## Texto fornecido:

● ● ●

Este senhor de que vou falar a seguir é, curiosamente, um dos poucos exemplos do contrário. E como foi ele que escreveu o argumento de um dos meus filmes favoritos da década passada - e recebeu mais crédito que o próprio realizador - não podia deixar de estreá-lo nesta rubrica logo que pegasse nos argumentistas. O filme em questão é "Eternal Sunshine of the Spotless Mind" e eu vou falar então de...

Charlie Kaufman


Uma carreira relativamente curta a nível cinematográfico mas com bastante riqueza e qualidade no trabalho até já efectuado. O primeiro filme de Kaufman como argumentista foi o extraordinário case-study de Spike Jonze, "Being John Malkovich", em 1999. Um filme bizarro e maluco a vários níveis mas mesmo assim espectacular. Dois anos mais tarde, em 2001, ele assinou o argumento de "Human Nature" para o realizador Michel Gondry, um filme que falhou em repetir o sucesso do seu primeiro escrito mas que foi, mesmo assim, elogiado pelo estilo evoluído, original e poderoso de escrita. Em 2002 escreveu o argumento de "Confessions of a Dangerous Mind", mais um falhanço menor, que foi no entanto bem recebido pela crítica, também tendo sido ajudado pelo facto de ser o filme de estreia de Clooney a realizador.


Contudo, foi com os dois filmes seguintes e o sucesso que estes trouxeram que este argumentista se tornou dos mais populares em Hollywood. Em 2002 volta a colaborar com Spike Jonze naquele que é o filme mais popular do realizador, o excelente "Adaptation", com Cage, Streep e Cooper (que venceu um Óscar pelo filme) e que funciona como uma espécie de auto-biografia do próprio Kaufman, que se imagina a ele a redigir um argumento baseado na obra de Susan Orlean. Ambos os filmes de Jonze valeram a Kaufman a nomeação para Melhor Argumento Original nos Óscares, tendo perdido as duas vezes. Seria à terceira que ele celebraria, com o que é considerado o melhor argumento original da década, o de "Eternal Sunshine of the Spotless Mind", em 2004, realizado por Michel Gondry e protagonizado por Carrey e Winslet (com Ruffalo, Dunst, Wilkinson e Wood no elenco de suporte).

● ● ●

## Instrução 1:
Traduza para inglês esta frase do texto sobre Charlie Kaufman: "Ambos os filmes de Jonze valeram a Kaufman a nomeação para Melhor Argumento Original nos Óscares, tendo perdido as duas vezes."

Listagem de dados
● ● ●

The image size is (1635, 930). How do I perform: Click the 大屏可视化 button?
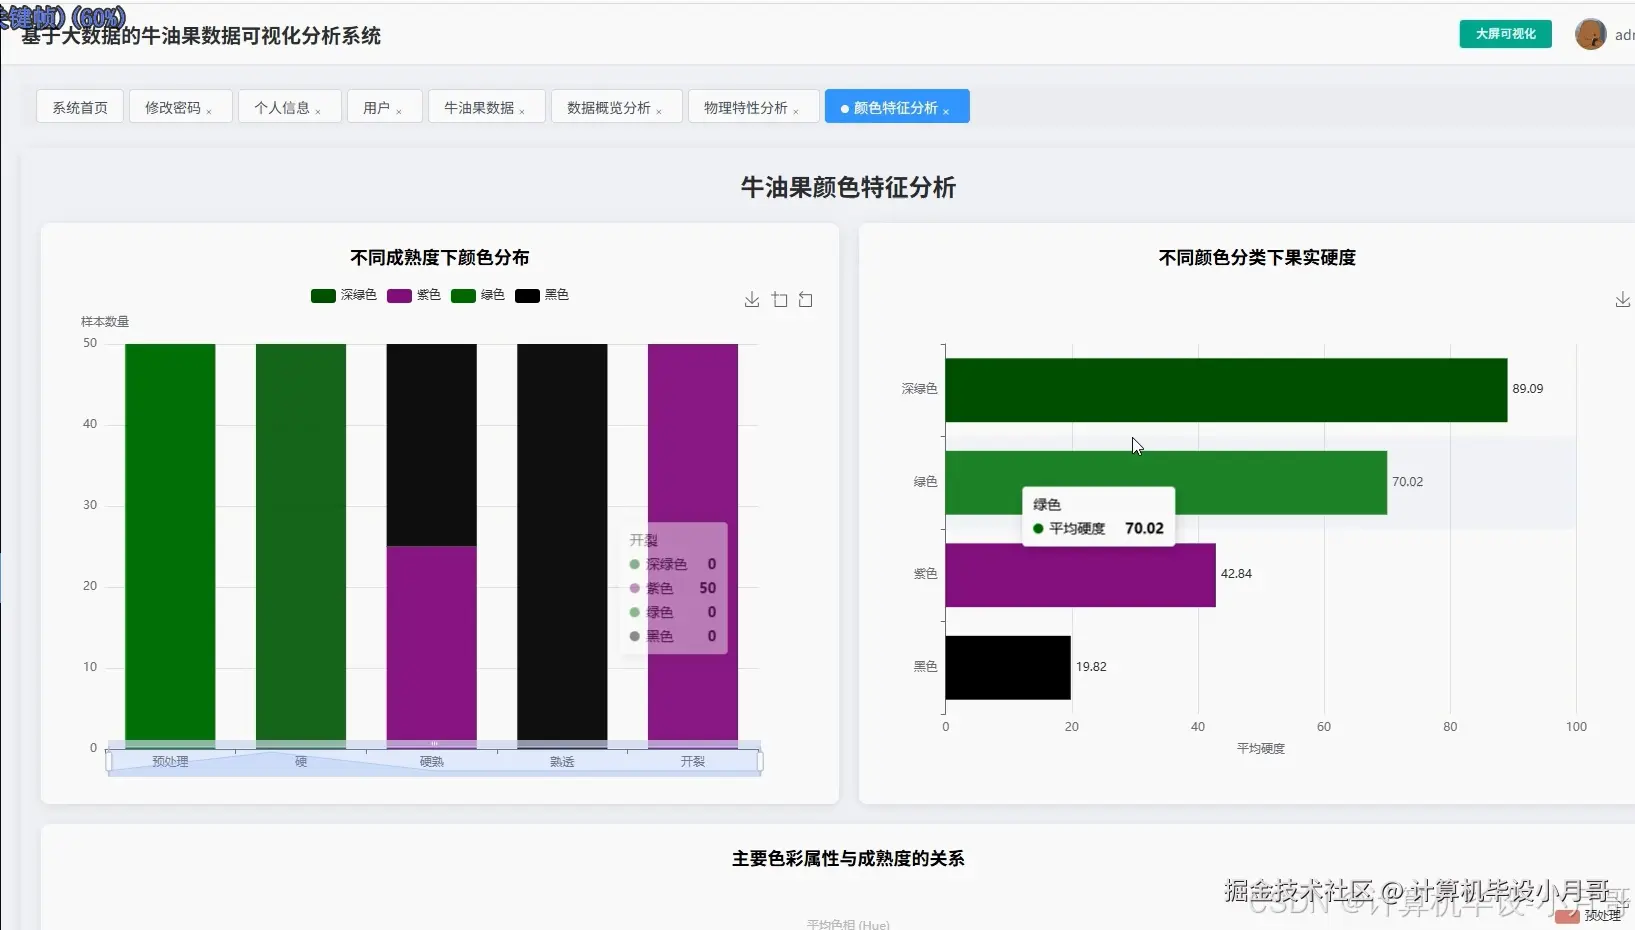pyautogui.click(x=1504, y=33)
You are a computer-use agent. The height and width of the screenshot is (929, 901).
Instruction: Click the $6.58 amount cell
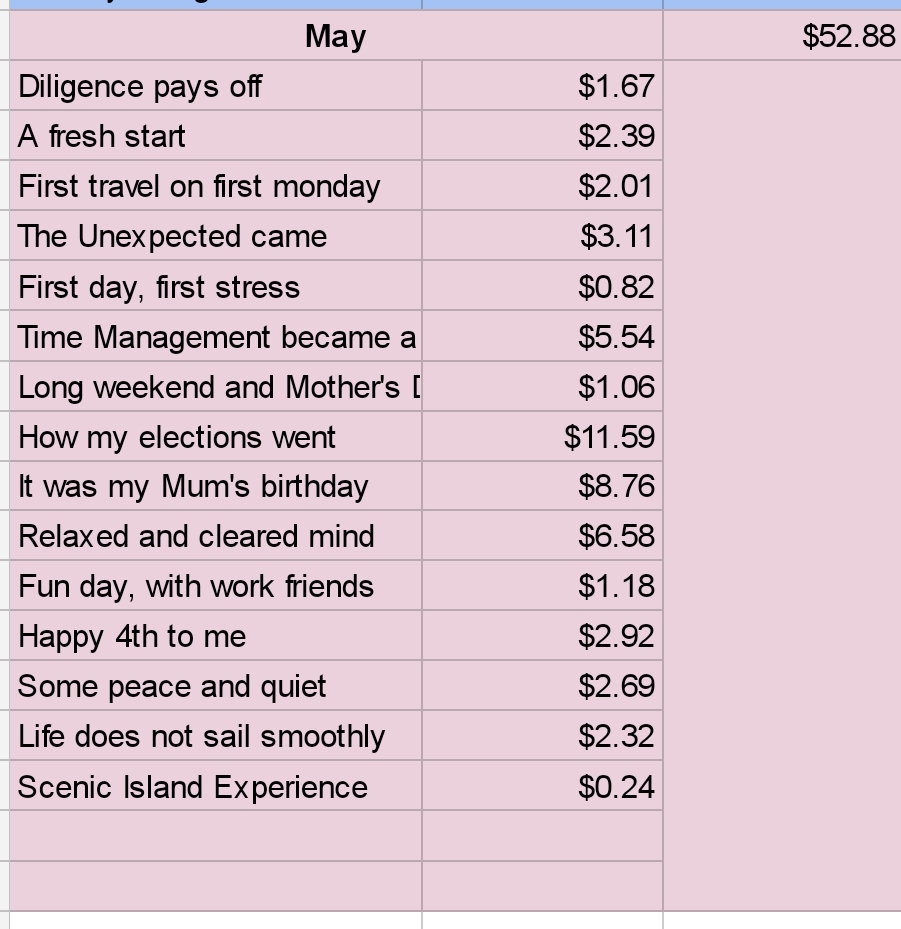[x=542, y=536]
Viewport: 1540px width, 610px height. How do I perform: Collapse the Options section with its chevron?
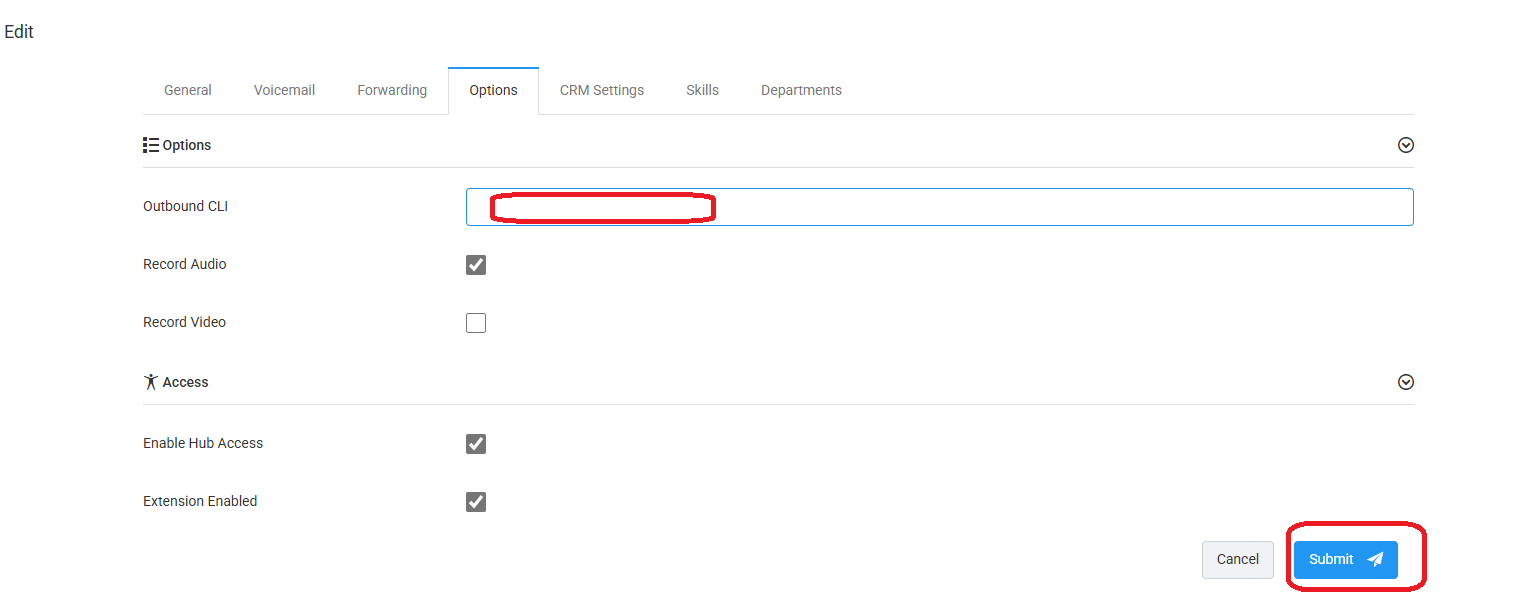pos(1405,145)

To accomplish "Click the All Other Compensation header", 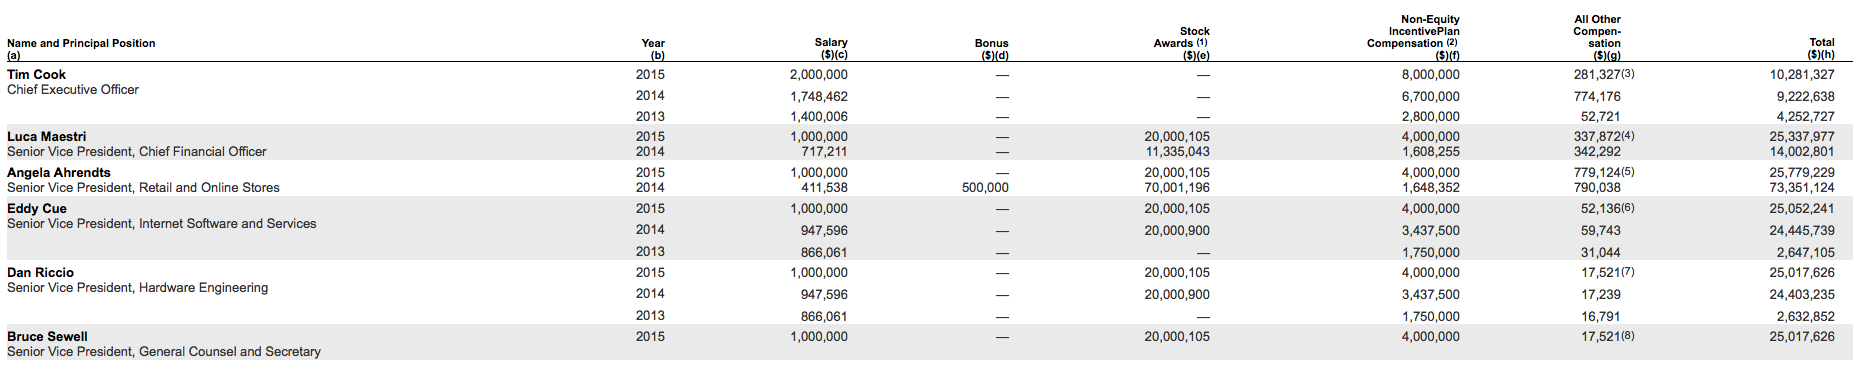I will 1597,37.
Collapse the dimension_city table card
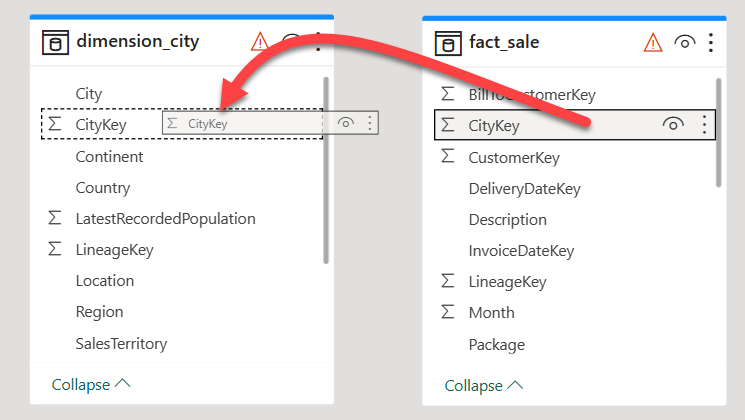This screenshot has width=745, height=420. 91,384
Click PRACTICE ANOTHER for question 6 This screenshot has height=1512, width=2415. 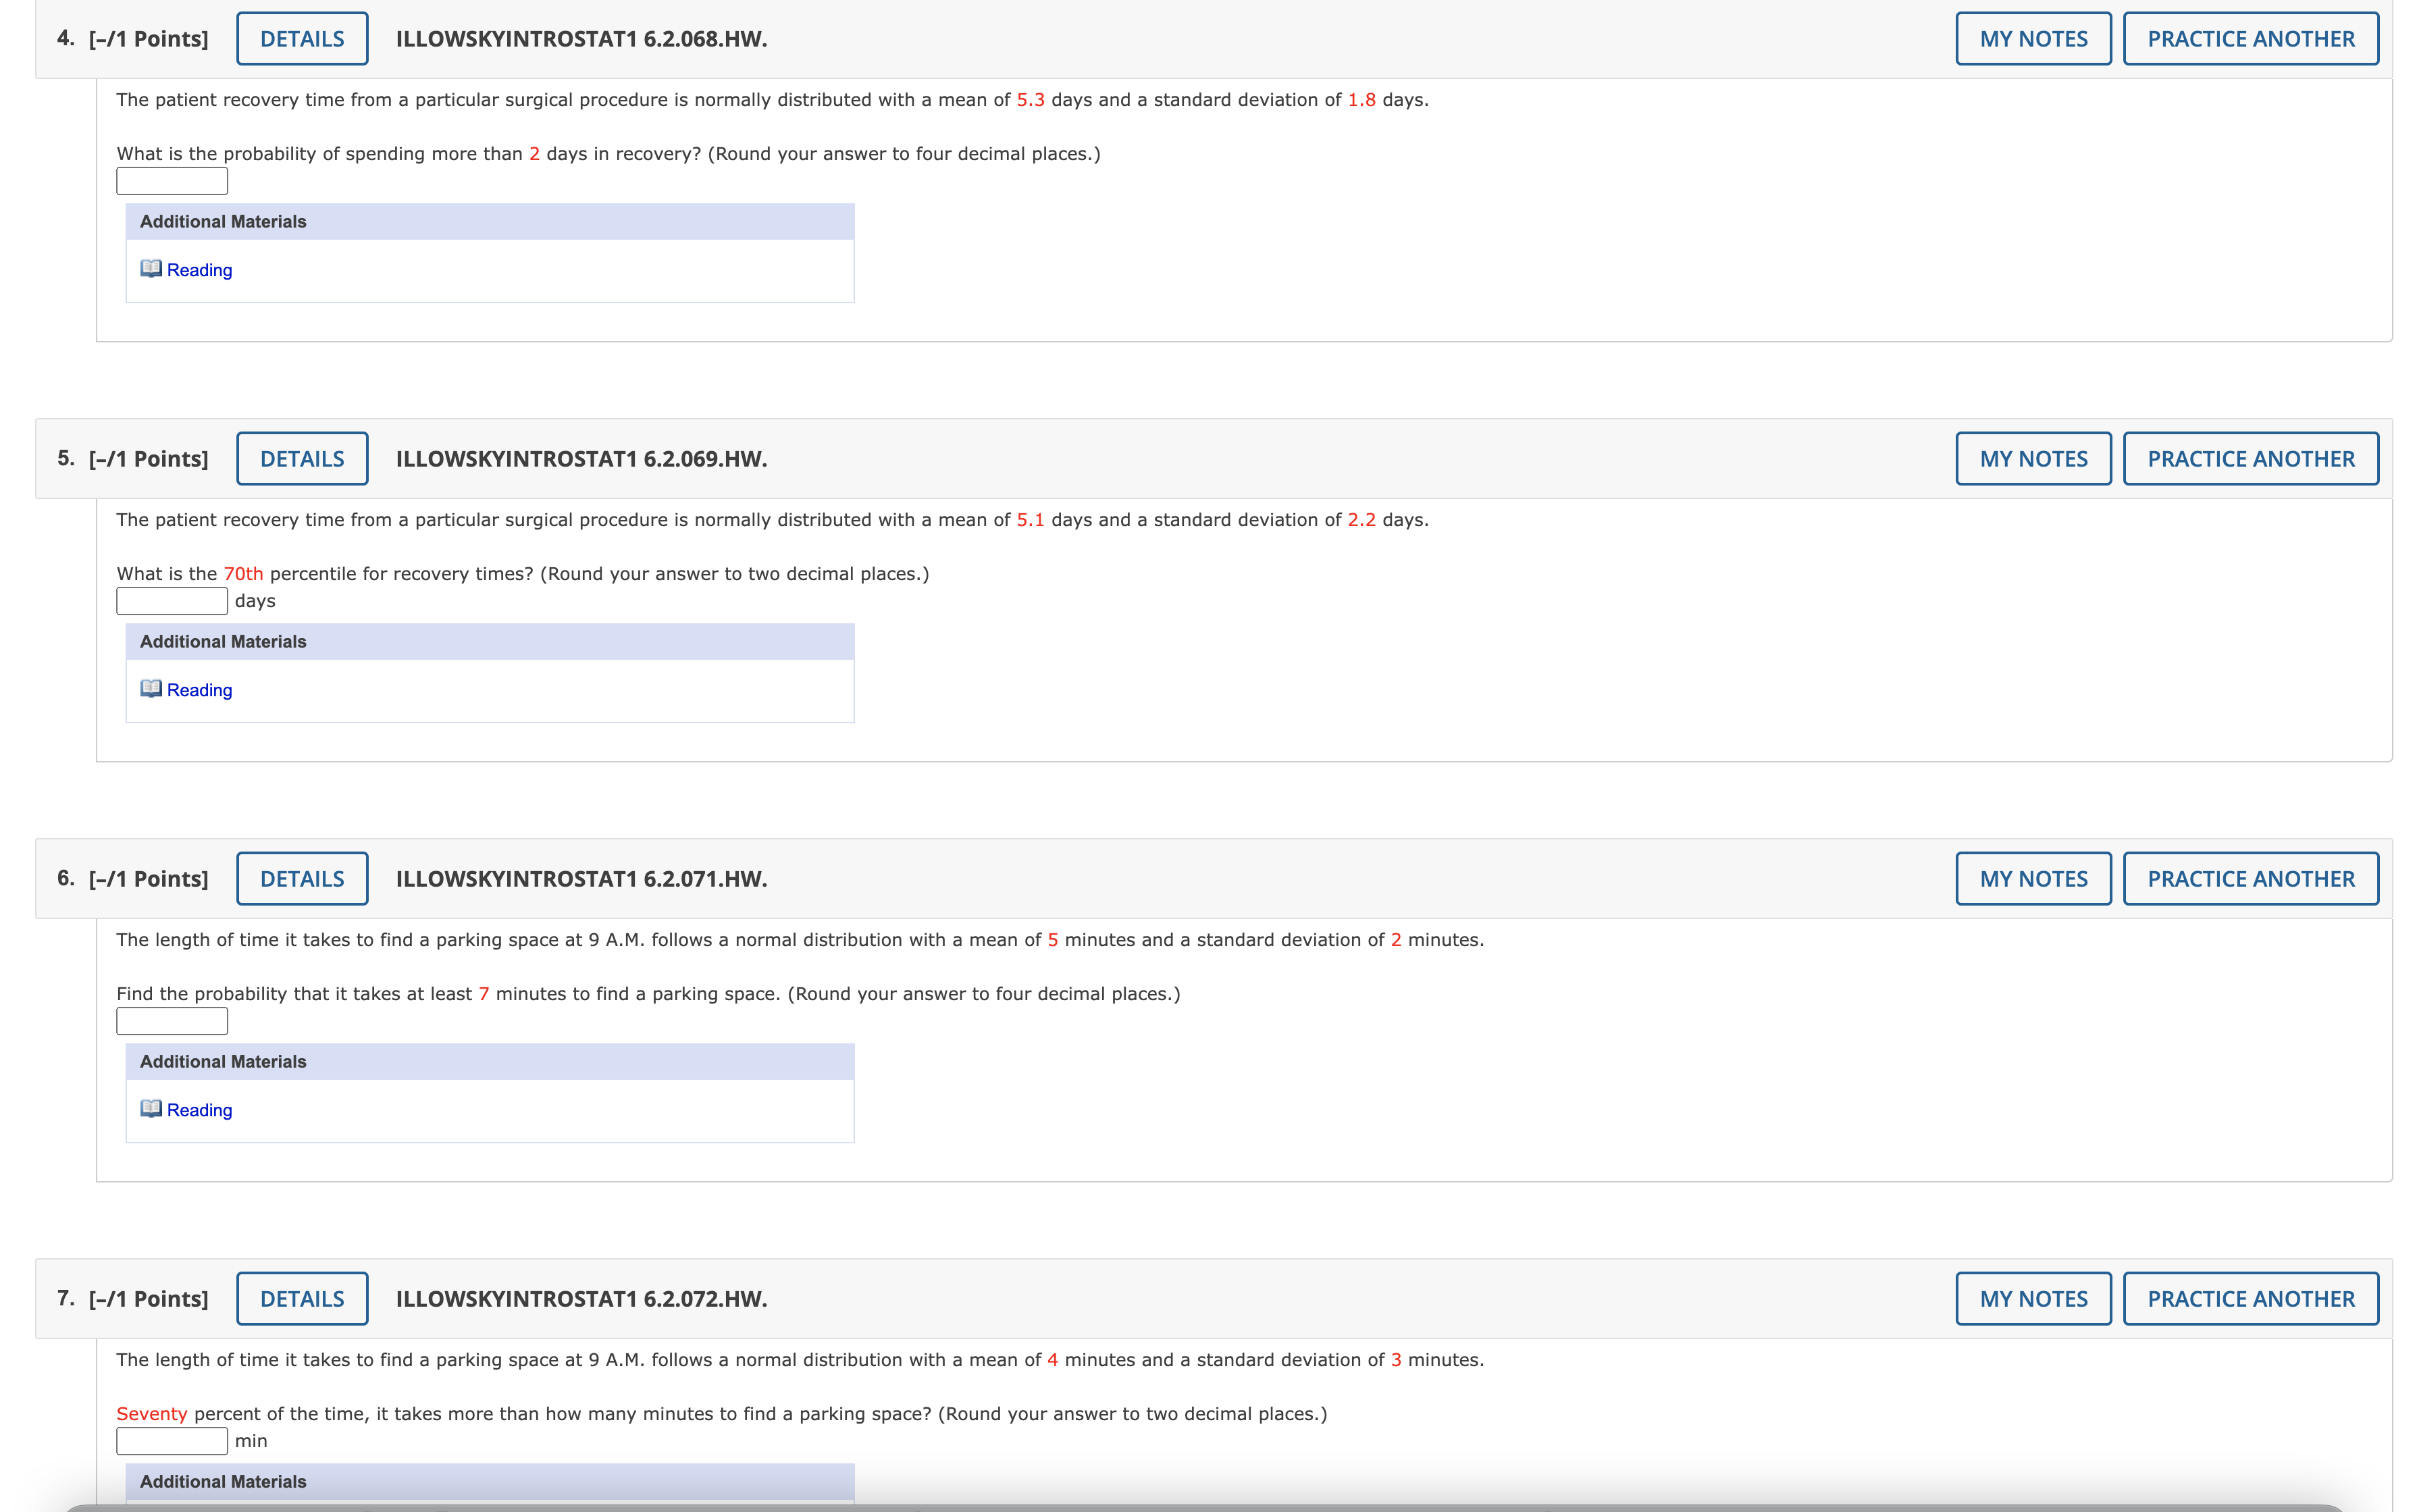click(2250, 879)
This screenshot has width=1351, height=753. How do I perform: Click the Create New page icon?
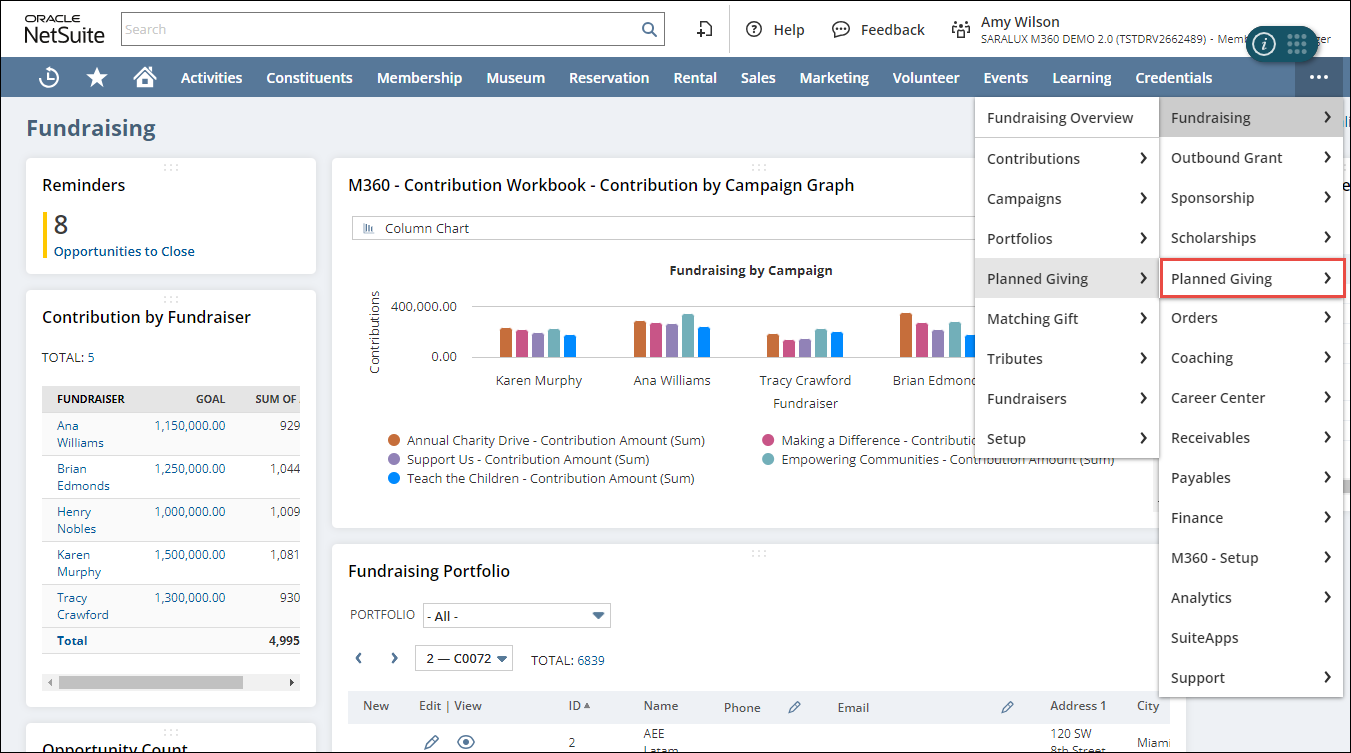pos(705,30)
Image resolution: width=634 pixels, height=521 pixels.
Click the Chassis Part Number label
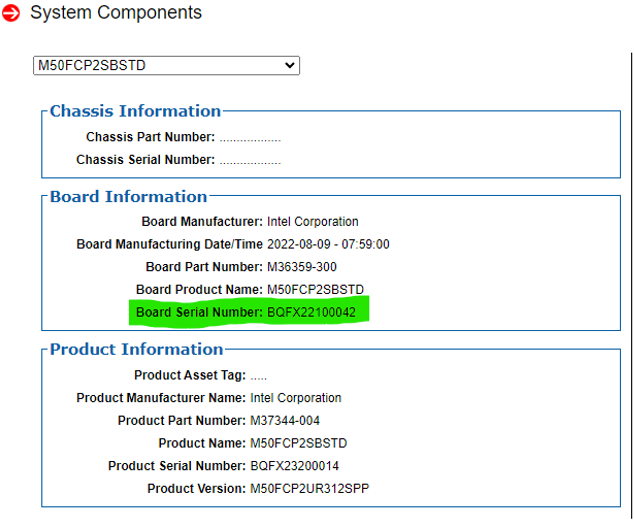pos(150,137)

● ● ●

## Instrução 2:
Edite as linhas da listagem de dados desde a linha que contém "This screenshot has width=1351, height=753." até ao fim da listagem, trocando "Click" por "Select" e deixando tudo o resto igual. Devolva só essas linhas, sem as imagens.

## Resposta final 1:
Both of Jonze's films earned Kaufman a nomination for Best Original Screenplay at the Oscars, and he lost both times.

## Resposta final 2:
This screenshot has width=1351, height=753. How do I perform: Select the Create New page icon?
pos(705,30)
Image resolution: width=634 pixels, height=521 pixels.
Select the Chassis Part Number label
pos(150,137)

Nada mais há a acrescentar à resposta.